● **Stated exercise**
Reproduce the lines from the first one up to and including the line with "Expand the Status", swapping "Given" for "Goal" and leaving everything else unchanged.

-- Start of Source material --

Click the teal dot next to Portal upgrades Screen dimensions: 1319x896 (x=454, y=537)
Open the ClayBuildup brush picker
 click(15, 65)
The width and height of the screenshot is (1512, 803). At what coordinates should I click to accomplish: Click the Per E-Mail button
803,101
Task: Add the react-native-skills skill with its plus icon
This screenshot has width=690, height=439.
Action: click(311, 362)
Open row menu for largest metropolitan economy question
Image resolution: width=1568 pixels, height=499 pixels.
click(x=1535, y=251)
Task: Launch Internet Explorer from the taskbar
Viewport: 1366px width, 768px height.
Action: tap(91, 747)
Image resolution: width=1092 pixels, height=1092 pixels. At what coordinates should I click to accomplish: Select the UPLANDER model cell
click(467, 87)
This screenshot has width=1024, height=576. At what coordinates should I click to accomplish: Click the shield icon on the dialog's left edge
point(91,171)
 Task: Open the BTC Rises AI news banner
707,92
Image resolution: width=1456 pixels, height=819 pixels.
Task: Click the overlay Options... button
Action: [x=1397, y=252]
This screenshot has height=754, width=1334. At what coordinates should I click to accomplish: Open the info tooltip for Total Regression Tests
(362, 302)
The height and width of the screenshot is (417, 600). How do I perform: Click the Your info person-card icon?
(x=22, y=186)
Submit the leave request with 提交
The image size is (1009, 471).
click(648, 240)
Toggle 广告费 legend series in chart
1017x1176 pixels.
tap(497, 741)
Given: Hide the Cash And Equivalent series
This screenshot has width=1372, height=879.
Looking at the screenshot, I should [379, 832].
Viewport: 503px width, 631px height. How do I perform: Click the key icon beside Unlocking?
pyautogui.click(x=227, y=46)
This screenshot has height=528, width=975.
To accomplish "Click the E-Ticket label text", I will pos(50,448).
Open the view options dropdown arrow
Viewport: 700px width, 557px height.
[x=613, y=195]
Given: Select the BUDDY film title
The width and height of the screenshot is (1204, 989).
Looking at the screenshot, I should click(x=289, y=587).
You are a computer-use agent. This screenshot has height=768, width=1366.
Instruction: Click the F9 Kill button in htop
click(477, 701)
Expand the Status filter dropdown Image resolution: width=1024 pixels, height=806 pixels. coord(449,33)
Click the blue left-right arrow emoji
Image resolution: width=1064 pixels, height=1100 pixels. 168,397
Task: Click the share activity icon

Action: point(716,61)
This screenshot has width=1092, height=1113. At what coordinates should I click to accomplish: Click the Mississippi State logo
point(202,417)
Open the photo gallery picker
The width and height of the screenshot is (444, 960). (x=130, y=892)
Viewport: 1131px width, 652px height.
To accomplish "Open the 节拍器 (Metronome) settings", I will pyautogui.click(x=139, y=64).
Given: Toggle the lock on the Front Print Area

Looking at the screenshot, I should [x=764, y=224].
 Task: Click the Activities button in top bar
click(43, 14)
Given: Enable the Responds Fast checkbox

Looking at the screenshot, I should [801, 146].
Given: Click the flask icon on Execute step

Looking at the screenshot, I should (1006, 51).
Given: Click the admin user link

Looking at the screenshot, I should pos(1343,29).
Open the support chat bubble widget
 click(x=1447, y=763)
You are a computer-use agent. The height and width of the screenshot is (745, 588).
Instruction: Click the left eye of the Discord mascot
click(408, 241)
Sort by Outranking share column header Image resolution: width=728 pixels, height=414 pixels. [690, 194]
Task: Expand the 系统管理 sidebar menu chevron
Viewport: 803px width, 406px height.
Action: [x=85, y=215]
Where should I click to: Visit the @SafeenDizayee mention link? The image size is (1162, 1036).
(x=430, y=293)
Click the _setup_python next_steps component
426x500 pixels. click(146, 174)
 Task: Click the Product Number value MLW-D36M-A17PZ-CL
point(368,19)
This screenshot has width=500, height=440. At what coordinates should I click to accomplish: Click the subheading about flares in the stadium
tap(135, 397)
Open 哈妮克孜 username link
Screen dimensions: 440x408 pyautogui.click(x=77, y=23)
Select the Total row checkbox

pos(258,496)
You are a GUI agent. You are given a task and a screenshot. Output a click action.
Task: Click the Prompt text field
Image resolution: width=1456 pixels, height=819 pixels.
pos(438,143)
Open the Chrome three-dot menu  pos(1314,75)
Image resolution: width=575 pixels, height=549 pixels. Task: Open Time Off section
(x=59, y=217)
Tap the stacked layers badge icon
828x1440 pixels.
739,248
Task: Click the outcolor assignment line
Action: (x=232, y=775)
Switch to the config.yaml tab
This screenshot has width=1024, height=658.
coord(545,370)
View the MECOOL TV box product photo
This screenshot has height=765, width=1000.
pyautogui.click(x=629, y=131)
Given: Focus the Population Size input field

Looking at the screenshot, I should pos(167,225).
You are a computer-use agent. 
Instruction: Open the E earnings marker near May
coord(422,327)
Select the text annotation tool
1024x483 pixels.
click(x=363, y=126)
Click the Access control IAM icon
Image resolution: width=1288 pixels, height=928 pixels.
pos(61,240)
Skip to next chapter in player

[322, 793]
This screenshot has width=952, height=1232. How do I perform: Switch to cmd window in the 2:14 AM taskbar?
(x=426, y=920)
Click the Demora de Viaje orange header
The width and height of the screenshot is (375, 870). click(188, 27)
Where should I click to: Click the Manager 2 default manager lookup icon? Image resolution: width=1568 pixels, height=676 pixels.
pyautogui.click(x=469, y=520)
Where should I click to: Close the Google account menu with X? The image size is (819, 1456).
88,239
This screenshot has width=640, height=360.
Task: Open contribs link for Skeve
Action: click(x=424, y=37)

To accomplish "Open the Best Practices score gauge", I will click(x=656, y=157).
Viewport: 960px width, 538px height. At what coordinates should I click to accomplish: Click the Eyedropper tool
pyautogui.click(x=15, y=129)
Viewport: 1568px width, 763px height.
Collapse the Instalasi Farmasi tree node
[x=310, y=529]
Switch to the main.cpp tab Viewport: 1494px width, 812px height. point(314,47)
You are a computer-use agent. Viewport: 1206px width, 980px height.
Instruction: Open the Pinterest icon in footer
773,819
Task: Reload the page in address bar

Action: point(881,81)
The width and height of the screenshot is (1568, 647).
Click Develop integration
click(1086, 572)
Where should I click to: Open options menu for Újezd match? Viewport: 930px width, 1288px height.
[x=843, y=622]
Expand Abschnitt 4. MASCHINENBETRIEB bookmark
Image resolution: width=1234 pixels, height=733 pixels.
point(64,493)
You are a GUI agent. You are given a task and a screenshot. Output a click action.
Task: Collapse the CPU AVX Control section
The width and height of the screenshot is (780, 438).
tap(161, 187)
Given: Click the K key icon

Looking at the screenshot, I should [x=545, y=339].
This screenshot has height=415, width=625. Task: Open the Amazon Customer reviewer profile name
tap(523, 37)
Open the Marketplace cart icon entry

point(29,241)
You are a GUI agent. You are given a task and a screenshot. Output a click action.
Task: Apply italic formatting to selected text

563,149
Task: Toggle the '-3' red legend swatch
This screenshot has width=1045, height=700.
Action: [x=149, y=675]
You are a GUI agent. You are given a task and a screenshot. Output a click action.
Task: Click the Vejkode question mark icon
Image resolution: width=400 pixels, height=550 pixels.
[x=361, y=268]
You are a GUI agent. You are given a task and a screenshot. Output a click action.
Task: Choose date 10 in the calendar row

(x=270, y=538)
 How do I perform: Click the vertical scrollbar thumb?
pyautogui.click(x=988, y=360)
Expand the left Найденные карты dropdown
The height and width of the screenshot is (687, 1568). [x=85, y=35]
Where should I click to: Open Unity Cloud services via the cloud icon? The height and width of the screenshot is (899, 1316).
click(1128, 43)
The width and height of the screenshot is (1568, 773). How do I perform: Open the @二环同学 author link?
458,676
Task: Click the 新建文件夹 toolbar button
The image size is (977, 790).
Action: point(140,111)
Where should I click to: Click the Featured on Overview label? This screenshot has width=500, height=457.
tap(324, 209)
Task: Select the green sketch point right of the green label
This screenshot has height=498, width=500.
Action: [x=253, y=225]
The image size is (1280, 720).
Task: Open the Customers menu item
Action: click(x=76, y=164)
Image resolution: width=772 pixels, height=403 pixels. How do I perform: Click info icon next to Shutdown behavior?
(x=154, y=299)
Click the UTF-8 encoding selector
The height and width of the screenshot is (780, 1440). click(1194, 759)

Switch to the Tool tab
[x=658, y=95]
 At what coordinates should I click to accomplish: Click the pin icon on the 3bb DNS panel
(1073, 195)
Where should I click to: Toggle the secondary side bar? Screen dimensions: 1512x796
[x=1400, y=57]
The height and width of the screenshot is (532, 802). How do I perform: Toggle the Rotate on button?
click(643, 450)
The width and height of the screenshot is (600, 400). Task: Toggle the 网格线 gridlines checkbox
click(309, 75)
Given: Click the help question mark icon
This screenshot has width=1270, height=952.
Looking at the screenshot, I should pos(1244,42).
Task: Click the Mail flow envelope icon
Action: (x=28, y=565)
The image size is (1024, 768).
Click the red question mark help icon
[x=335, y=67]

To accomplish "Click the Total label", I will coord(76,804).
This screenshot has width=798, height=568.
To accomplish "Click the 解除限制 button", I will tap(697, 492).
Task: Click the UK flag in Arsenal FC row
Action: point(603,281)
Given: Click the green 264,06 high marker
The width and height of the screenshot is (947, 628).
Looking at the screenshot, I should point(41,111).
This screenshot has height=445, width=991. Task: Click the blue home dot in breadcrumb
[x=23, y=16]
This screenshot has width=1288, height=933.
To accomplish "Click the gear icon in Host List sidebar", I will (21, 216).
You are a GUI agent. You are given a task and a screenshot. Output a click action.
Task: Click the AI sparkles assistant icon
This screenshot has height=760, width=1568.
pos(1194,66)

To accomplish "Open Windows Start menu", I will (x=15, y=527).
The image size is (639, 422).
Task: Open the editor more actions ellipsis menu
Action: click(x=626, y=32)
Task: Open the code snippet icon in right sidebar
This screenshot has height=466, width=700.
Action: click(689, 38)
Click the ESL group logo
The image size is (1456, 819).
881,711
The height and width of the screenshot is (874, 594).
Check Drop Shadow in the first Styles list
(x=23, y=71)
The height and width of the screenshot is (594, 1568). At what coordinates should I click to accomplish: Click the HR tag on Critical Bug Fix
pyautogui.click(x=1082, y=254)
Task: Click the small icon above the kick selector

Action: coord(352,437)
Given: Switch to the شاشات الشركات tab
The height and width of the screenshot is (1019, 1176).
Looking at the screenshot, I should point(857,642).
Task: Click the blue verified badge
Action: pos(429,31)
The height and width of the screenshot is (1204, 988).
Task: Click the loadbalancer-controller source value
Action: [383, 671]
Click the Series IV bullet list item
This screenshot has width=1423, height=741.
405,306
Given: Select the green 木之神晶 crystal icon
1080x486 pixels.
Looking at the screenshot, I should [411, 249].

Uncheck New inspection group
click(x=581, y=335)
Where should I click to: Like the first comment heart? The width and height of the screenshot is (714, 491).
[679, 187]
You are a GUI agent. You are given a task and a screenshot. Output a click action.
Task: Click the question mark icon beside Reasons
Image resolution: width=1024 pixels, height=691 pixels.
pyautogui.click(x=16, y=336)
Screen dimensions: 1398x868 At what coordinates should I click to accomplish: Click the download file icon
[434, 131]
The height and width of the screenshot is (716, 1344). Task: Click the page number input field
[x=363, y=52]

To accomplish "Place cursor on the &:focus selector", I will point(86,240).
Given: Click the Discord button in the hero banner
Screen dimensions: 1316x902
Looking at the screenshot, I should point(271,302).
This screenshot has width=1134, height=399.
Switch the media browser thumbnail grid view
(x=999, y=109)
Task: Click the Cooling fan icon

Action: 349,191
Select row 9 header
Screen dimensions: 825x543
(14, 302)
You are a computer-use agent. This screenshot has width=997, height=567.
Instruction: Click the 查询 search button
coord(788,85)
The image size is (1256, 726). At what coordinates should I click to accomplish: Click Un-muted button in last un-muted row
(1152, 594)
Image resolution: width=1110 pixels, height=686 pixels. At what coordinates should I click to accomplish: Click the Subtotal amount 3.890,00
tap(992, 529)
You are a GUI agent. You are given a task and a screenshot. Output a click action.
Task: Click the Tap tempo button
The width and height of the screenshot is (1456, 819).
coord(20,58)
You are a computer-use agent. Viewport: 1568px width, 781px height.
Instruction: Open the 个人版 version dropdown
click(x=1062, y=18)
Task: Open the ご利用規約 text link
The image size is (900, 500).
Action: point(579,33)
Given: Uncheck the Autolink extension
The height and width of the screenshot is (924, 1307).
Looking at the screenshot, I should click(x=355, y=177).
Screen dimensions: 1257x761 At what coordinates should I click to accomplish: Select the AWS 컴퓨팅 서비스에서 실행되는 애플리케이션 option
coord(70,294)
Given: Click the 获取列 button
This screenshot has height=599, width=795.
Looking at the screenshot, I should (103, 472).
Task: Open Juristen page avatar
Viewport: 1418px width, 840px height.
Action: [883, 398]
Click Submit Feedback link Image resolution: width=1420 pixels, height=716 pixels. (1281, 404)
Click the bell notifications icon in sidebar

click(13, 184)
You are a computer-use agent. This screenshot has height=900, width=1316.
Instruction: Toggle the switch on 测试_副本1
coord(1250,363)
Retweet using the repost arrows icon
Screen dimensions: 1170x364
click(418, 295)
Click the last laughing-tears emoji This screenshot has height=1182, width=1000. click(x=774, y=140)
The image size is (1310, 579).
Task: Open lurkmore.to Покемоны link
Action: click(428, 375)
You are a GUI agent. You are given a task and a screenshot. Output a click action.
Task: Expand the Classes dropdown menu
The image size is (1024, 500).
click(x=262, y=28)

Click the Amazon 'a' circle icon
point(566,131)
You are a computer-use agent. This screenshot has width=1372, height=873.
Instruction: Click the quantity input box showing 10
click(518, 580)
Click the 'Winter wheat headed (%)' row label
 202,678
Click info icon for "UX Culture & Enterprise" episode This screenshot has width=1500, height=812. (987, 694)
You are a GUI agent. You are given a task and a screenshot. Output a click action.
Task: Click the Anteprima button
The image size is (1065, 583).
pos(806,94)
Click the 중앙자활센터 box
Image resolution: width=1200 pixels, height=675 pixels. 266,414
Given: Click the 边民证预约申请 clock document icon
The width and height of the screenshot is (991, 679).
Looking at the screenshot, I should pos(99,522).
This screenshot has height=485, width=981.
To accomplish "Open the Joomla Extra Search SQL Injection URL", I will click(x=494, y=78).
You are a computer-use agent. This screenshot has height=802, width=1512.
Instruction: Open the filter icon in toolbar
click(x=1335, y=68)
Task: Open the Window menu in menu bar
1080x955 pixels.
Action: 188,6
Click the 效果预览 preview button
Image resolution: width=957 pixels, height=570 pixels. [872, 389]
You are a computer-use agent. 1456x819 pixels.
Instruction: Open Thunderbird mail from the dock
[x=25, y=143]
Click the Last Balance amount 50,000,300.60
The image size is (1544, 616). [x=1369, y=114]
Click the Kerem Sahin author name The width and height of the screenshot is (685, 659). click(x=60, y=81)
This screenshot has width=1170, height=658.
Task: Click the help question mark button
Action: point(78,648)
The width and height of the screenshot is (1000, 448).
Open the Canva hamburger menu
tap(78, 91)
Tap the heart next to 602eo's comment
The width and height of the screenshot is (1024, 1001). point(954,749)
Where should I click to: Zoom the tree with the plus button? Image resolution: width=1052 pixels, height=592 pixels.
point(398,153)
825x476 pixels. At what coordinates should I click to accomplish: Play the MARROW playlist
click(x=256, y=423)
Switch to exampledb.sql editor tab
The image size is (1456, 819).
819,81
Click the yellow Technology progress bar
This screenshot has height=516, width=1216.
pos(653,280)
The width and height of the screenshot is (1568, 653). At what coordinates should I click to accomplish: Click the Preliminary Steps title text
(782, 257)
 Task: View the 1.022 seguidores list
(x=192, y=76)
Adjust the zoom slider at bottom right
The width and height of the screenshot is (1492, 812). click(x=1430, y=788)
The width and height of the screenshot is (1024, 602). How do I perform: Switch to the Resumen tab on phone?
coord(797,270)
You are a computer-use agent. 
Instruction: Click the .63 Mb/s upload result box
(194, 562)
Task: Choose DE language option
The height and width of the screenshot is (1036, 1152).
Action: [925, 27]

-- End of Source material --

● **Output**
Click the teal dot next to Portal upgrades Screen dimensions: 1319x896 (x=454, y=537)
Open the ClayBuildup brush picker
 click(15, 65)
The width and height of the screenshot is (1512, 803). At what coordinates should I click to accomplish: Click the Per E-Mail button
803,101
Task: Add the react-native-skills skill with its plus icon
This screenshot has width=690, height=439.
Action: click(311, 362)
Open row menu for largest metropolitan economy question
Image resolution: width=1568 pixels, height=499 pixels.
click(x=1535, y=251)
Task: Launch Internet Explorer from the taskbar
Viewport: 1366px width, 768px height.
Action: tap(91, 747)
Image resolution: width=1092 pixels, height=1092 pixels. At what coordinates should I click to accomplish: Select the UPLANDER model cell
click(467, 87)
This screenshot has width=1024, height=576. At what coordinates should I click to accomplish: Click the shield icon on the dialog's left edge
point(91,171)
 Task: Open the BTC Rises AI news banner
707,92
Image resolution: width=1456 pixels, height=819 pixels.
Task: Click the overlay Options... button
Action: [x=1397, y=252]
This screenshot has height=754, width=1334. At what coordinates should I click to accomplish: Open the info tooltip for Total Regression Tests
(362, 302)
The height and width of the screenshot is (417, 600). How do I perform: Click the Your info person-card icon?
(x=22, y=186)
Submit the leave request with 提交
The image size is (1009, 471).
click(648, 240)
Toggle 广告费 legend series in chart
1017x1176 pixels.
tap(497, 741)
Goal: Hide the Cash And Equivalent series
This screenshot has width=1372, height=879.
Looking at the screenshot, I should [379, 832].
Viewport: 503px width, 631px height. How do I perform: Click the key icon beside Unlocking?
pyautogui.click(x=227, y=46)
This screenshot has height=528, width=975.
To accomplish "Click the E-Ticket label text", I will pos(50,448).
Open the view options dropdown arrow
Viewport: 700px width, 557px height.
[x=613, y=195]
Goal: Select the BUDDY film title
The width and height of the screenshot is (1204, 989).
Looking at the screenshot, I should click(x=289, y=587).
You are a computer-use agent. This screenshot has height=768, width=1366.
Instruction: Click the F9 Kill button in htop
click(477, 701)
Expand the Status filter dropdown Image resolution: width=1024 pixels, height=806 pixels. coord(449,33)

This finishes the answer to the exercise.